If you are one of the ones I have hurt during my pity party (and believe me their are many I am sure...) please do not give up on me ... do not pack up and leave because I am coming to spend time with you. I am so sorry that my self absorbtion has caused you to be hurt.

Thursday, August 20, 2009

Jon and Kate Plus 8 - My View

I had to laugh when I read Drea a fellow Bloggers posting on this show........(Ummm she posted this a long time ago and I'm just now catching up on reading peoples blogs - so I'm behind time)

Anyway I also watched Jon and Kate Plus 8 for a while but turned it off after the way Kate spoke to Jon. Drea stated this much better than I can so go and read her post and then let me know what you think.

http://www.uniquelyplaced.com/2009/05/8-and-18.html

You back already? Did you read all of it?

Doesn't matter really but one of the things that I have noticed since taking a class with Randy "Building Your Mates Self Esteem" that the way we talk to our spouses is probably the most important thing we can do to build a strong lasting marriage ....... more important than common interests, than supporting them in their dreams and wishes, more important than SEX... All these things are important but belittling your spouse poke holes in a relationship like you cannot believe even when in Jest. I am AWFUL about "dissing" Randy in front of a crowd to be FUNNY. I love Randy with all my heart and I cannot imagine EVER being Happy without him by my side. I remember an old country song "Where have you been" Kathy Matea. It talks about everytime her husband is gone and he comes home she says "Where have you been - you know I am not myself when you are gone" that is exactly how I feel about Randy.
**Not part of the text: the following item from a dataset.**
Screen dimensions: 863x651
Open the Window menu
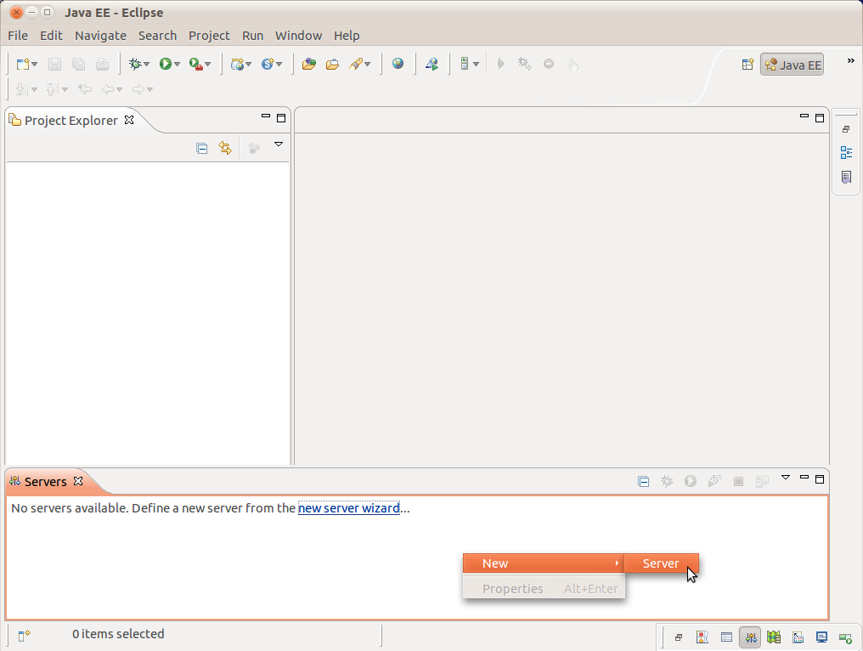click(x=298, y=36)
I do not believe that treating your spouse poorly gives them the right to cheat on you. I do believe that if a person does not get the respect they need in a relationship they crave it from someone else anyone else......... Be it Spouses or friendship.

I have no idea why I felt the need to say this but I did - hopefully God will use it, to better someone.
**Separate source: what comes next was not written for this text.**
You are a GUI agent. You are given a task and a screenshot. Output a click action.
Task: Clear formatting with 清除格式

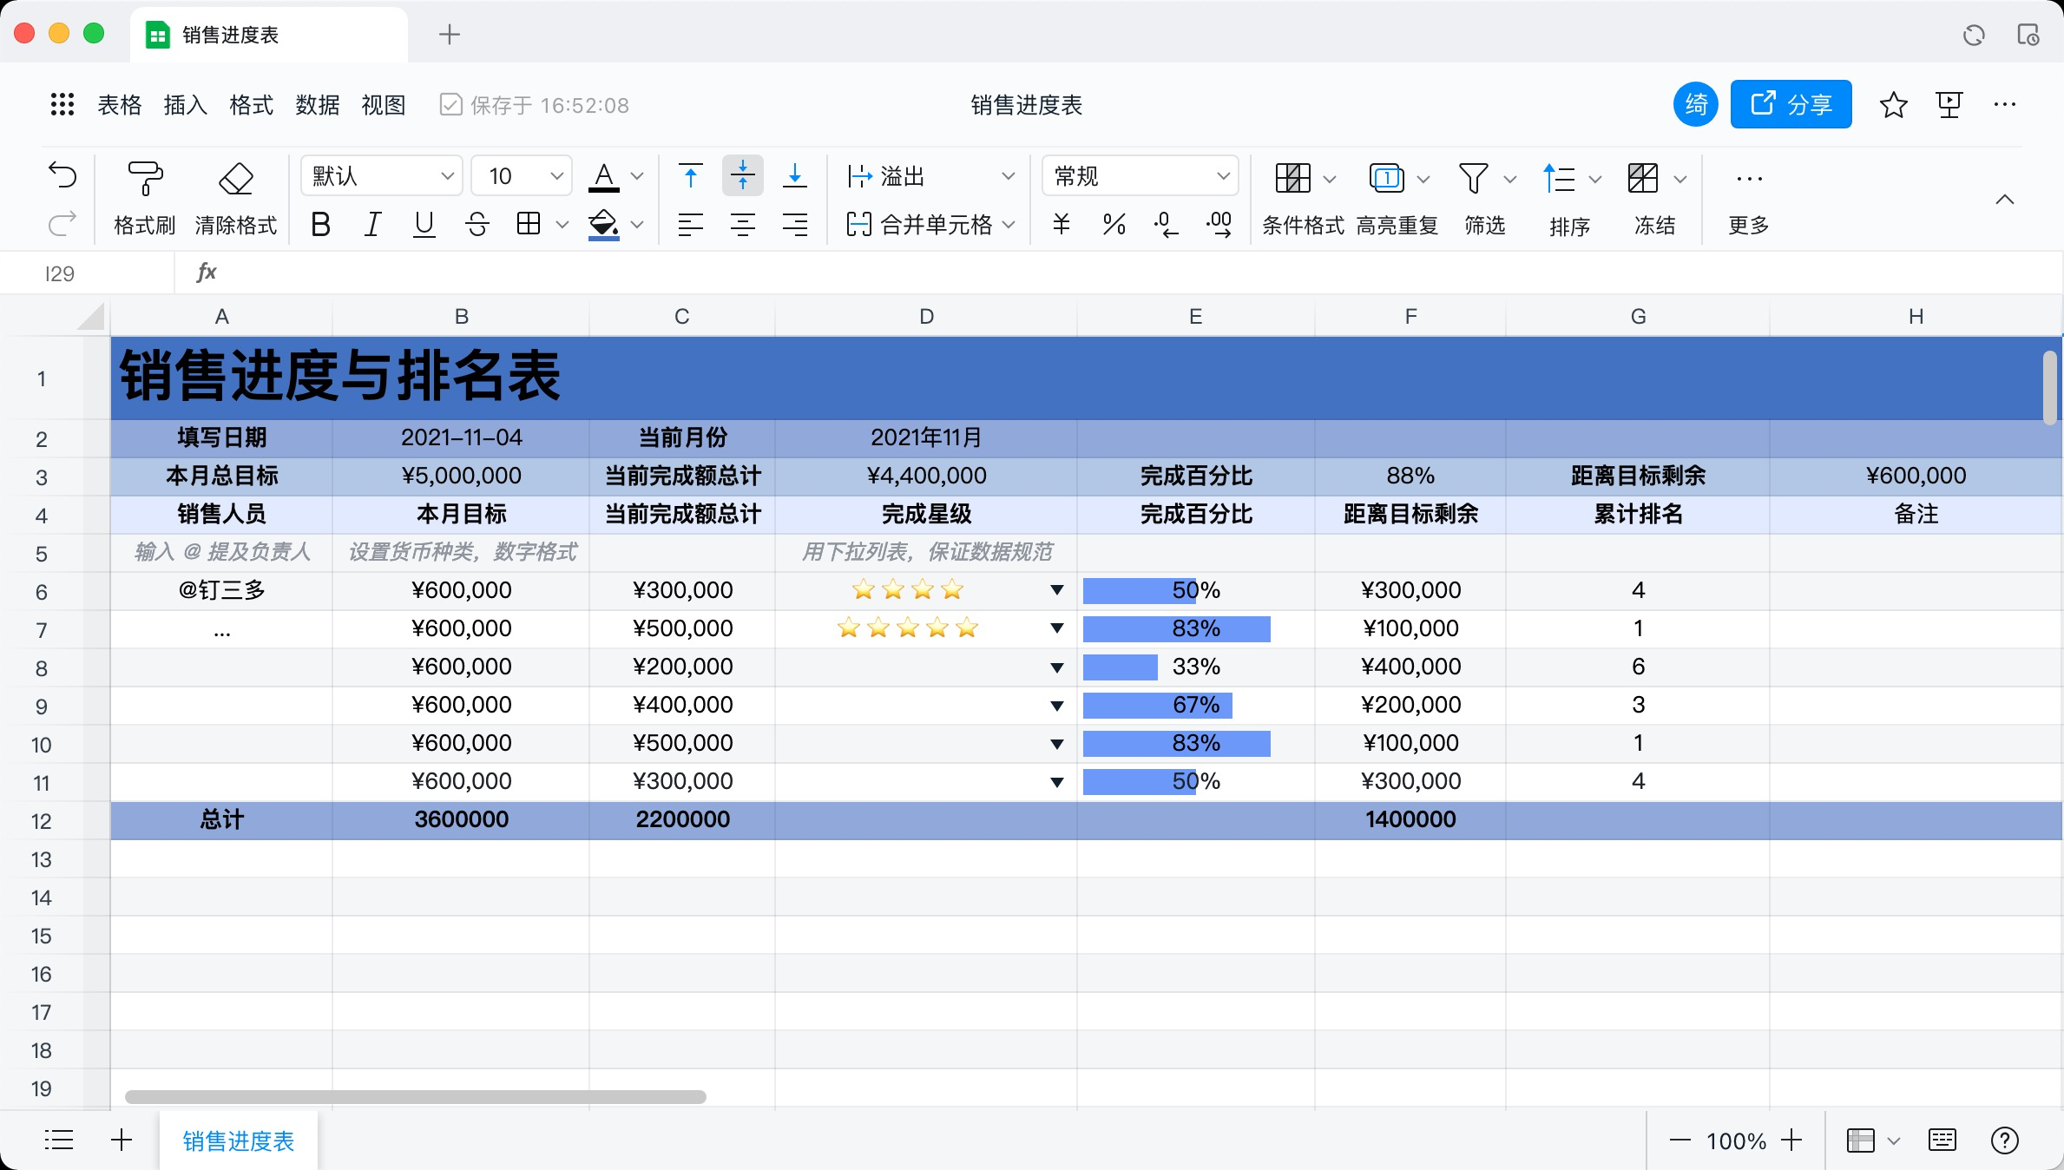tap(236, 198)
I'm still interested in your feelings on the subject of Jon and Kate or Marriage....

Saturday, August 15, 2009

And out of nowhere I was Attacked!

Have you ever been minding your own business and out of the blue BOOM you are attacked?



Let me start from the beginning. Randy and I went to visit his family, His oldest brother and his wife, his sister and his mom. Randy's niece flew in and Randy picked her up at the airport, she spent some time with us and then we took her to her parents. It was a wonderful visit with Debbie, she cooked for us (Anyone else out there not know that Yorkshire pudding wasn't really a pudding at all?) we played lots of games, lots of visiting.....GREAT time! Then Thursday morning Randy, Debbie, and I drove the 2 hours to go visit the family. Met them at a wonderful restaurant and then went to his brother's house to visit. We played Apples to Apples where the guys killed us all and then the Train game, which I won! Then I am walking into the living room talking to his sister and BAM - I mean no warning no nothing just BAM, BAM, BAM! I was personally attacked. My first reaction was to hurt back....then the thought came into my head - "You cannot control what someone else does but you can control how you react...." So instead of getting even I smiled pretty and had my picture taken with the family and then went to the bathroom to nurse my wounds. Are you wondering what Randy did? Nothing - well WORSE than nothing - he laughed.



Here I will show you how it looks 2 days later...... STUPID CAT!